In keeping with both the contest theme, gluten-free baking, and corn's south-of-the border connection, I decided to add quinoa to the mix. Some roasted corn, sharp cheddar, and finally scallions, deepen the layers of flavor.
A note about corn. If using it off the cob, be sure to strip as much of the silk as possible before grilling. Then, after you've stripped the kernels from the cob, sift them through your fingers and remove any remaining strands of silk. If any make their way into your muffins, they bear a striking resemblance to dark brown hair (see photo 2). I trust you get my drift. —boulangere
Test Kitchen Notes
WHO: boulangere is a chef, culinary instructor, and caterer living in Montana.
WHAT: Not your average corn muffin.
HOW: You quickly roast the corn, and then dump, stir, and bake.
WHY WE LOVE IT: The combination of cornmeal and quinoa flour give these muffins a wonderful texture; the fact that they're gluten-free is a bonus. We love the cheese and scallion ratio -- and the fact that these can be enjoyed any time of the year (when fresh corn's not in season, you can skip it, or consider other mix-ins, like roasted winter squash). —The Editors
Preheat the oven to 375 degrees. Fill a 12-cup muffin tin with liners. Spray the top with pan spray so that the muffins don't stick to it as they rise.
Line a sheet pan with parchment. Spread a cup of thawed frozen corn kernels on it. Roast in oven until nicely browned, about 15 minutes. Remove from oven and allow to cool while mixing batter. Alternatively, husk a fresh ear of corn and roast it on the grill, then strip the kernels and toss them into your batter.
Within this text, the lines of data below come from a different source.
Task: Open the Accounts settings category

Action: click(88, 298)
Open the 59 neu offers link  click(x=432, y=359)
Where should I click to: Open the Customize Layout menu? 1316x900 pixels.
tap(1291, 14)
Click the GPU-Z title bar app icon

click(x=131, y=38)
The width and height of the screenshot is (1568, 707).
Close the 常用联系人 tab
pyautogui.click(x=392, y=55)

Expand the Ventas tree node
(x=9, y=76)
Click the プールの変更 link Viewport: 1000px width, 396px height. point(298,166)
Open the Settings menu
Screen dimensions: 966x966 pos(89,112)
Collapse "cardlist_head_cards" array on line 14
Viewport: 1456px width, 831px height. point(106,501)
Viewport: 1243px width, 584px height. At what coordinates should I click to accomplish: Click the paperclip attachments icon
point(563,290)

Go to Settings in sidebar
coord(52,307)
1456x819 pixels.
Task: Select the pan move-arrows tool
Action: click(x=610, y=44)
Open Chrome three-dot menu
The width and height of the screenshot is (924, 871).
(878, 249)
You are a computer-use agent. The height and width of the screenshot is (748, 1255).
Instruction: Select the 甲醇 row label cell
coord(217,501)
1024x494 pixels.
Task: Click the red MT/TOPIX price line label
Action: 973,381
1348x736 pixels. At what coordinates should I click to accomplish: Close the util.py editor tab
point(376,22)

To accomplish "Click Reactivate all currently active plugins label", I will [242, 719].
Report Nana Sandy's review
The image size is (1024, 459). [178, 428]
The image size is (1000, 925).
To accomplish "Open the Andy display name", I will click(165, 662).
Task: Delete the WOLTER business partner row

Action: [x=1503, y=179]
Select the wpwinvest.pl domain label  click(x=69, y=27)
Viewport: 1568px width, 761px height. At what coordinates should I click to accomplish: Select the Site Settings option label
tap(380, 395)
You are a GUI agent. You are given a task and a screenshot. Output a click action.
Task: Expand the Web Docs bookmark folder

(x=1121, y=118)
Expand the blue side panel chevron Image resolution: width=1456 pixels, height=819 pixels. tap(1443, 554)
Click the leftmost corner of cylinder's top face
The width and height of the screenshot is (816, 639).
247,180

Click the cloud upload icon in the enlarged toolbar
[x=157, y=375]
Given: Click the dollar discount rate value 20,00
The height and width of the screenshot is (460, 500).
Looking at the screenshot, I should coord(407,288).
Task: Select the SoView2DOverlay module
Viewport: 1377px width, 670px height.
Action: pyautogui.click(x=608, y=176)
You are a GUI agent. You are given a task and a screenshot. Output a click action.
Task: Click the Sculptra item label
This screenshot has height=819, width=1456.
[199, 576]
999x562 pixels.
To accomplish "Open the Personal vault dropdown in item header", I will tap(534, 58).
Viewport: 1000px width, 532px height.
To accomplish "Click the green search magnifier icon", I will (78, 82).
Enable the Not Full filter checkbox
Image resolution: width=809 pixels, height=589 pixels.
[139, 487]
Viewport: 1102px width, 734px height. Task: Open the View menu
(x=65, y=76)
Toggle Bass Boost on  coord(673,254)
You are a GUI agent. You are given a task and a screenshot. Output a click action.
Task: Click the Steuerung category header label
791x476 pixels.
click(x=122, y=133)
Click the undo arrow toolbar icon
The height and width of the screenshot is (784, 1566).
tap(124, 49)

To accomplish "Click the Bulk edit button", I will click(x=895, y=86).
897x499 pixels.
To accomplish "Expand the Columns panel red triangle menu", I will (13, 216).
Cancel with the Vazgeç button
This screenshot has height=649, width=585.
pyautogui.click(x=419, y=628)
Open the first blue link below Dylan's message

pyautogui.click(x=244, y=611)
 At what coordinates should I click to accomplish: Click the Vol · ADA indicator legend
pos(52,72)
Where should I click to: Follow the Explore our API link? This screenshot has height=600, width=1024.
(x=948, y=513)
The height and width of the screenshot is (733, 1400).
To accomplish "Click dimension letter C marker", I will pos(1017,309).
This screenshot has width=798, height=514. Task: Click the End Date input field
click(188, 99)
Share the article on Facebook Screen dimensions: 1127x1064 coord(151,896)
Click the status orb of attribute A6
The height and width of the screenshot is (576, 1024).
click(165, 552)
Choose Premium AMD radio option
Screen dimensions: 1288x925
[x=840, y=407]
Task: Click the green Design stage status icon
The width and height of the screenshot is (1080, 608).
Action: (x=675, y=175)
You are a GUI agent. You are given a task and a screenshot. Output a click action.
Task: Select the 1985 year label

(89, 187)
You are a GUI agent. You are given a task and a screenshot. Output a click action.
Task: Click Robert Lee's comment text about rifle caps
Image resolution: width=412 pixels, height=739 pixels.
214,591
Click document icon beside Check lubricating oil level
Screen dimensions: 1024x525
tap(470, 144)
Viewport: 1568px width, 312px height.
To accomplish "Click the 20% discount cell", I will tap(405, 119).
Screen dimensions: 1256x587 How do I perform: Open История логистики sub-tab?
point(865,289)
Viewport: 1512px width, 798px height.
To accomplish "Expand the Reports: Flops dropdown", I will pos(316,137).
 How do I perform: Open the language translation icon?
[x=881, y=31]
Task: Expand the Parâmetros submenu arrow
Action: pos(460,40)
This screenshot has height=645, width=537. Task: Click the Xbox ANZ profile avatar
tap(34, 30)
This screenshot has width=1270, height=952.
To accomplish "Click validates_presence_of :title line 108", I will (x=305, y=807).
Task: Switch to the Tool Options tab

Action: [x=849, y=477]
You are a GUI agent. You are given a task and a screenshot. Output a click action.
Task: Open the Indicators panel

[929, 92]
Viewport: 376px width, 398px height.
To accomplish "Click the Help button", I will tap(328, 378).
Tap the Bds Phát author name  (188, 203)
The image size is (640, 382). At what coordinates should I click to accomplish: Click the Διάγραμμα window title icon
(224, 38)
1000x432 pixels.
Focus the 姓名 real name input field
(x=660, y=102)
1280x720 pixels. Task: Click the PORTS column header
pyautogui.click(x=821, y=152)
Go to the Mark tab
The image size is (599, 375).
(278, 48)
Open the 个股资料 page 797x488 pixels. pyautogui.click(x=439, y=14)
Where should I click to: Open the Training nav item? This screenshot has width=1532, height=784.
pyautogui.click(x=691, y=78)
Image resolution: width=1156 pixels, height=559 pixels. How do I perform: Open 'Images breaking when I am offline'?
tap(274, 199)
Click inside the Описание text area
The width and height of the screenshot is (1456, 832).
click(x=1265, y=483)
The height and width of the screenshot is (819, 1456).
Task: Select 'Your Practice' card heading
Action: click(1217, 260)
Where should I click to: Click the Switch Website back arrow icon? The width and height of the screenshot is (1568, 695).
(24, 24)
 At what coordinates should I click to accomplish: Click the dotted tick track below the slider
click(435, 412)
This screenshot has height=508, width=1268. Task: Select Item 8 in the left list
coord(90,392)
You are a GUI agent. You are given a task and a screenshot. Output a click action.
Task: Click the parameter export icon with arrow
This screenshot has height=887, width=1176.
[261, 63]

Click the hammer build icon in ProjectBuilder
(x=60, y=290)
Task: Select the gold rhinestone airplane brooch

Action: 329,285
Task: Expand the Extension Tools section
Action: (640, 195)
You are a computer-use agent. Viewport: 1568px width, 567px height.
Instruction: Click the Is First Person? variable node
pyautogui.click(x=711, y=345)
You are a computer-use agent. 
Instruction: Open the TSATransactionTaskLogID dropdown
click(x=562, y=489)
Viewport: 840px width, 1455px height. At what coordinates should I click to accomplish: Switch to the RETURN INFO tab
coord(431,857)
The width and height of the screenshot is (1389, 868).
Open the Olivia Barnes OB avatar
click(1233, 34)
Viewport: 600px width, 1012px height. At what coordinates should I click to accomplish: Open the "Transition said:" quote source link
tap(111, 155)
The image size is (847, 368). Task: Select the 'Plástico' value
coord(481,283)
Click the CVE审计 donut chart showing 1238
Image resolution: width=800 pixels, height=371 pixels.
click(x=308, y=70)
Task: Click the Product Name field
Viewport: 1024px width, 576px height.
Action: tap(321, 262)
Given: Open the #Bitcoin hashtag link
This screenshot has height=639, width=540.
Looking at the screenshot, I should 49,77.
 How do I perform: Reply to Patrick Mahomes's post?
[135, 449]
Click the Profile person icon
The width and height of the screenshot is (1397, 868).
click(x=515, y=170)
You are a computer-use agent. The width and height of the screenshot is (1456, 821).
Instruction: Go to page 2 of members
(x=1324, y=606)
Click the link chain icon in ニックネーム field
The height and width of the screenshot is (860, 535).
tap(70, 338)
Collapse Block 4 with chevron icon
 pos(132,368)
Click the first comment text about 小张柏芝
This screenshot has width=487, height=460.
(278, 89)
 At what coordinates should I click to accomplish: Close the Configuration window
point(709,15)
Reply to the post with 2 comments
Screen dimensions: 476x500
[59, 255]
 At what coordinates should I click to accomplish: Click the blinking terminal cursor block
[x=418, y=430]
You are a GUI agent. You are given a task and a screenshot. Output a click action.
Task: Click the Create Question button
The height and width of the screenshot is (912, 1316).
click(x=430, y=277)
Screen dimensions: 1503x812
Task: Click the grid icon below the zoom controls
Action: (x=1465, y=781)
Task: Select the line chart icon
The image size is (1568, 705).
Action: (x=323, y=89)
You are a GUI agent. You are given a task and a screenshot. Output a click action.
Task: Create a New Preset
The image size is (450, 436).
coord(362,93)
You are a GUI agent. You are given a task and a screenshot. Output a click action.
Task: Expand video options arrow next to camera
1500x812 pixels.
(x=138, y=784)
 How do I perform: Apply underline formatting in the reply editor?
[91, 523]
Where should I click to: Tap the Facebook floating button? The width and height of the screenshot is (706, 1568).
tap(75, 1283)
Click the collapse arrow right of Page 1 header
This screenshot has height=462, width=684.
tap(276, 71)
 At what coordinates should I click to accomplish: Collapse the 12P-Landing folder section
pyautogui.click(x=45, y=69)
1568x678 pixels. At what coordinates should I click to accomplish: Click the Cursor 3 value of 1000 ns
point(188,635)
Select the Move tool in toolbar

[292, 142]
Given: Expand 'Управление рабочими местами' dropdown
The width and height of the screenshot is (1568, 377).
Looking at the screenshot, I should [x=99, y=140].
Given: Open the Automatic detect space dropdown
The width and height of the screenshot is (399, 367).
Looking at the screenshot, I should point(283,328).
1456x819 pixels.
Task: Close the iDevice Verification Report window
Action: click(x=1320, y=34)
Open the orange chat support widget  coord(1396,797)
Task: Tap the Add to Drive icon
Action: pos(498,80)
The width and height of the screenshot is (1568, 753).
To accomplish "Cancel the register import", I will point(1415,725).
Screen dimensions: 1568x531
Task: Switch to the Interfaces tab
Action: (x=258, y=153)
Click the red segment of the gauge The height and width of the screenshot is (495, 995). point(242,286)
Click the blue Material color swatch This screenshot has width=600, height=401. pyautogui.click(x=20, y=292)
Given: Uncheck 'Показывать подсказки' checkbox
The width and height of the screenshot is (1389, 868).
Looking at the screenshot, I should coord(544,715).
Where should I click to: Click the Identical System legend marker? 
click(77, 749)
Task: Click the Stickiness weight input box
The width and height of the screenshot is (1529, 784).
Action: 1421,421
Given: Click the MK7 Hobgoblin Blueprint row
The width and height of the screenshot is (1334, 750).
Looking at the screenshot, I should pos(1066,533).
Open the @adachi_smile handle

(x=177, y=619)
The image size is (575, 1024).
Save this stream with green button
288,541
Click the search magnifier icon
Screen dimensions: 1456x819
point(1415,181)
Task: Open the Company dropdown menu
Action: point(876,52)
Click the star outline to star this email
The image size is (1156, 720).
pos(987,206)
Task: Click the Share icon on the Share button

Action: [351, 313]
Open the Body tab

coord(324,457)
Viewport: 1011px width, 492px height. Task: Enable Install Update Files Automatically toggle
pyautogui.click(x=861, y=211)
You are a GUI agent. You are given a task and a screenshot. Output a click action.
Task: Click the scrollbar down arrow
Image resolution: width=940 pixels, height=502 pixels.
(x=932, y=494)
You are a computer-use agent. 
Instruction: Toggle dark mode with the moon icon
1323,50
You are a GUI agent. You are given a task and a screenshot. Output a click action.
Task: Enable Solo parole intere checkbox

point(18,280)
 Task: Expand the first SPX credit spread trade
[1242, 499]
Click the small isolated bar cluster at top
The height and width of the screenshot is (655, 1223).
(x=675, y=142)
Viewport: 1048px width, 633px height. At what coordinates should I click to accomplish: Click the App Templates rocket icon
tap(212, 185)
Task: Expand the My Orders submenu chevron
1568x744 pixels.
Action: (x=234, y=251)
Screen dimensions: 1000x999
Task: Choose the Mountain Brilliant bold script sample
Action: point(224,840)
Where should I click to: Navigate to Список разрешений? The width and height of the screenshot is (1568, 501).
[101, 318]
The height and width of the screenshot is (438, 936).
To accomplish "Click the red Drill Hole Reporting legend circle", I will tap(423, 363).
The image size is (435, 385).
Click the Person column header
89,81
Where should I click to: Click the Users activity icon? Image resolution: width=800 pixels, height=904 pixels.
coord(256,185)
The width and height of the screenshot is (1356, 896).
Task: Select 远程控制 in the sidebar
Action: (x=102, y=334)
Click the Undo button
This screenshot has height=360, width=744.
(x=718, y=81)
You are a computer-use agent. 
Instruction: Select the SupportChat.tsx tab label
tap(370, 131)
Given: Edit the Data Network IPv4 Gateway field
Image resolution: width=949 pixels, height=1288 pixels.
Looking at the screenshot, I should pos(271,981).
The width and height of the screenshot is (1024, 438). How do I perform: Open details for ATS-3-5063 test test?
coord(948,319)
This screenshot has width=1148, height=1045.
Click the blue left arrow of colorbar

Sift the dry ingredients together into a mixing bowl. Add the eggs, buttermilk, and melted butter. With a wooden spoon or a spatula, stir only until the dry ingredients are moistened. Add the corn, cheese, and scallions and stir to blend.
Use an ice cream scoop to fill each muffin cup to the top. Bake until perfectly risen and golden brown, about 12-15 minutes. Remove from oven and allow cool for a few minutes. If you find that they are still a bit crumbly, don't worry -- they'll firm up as they cool.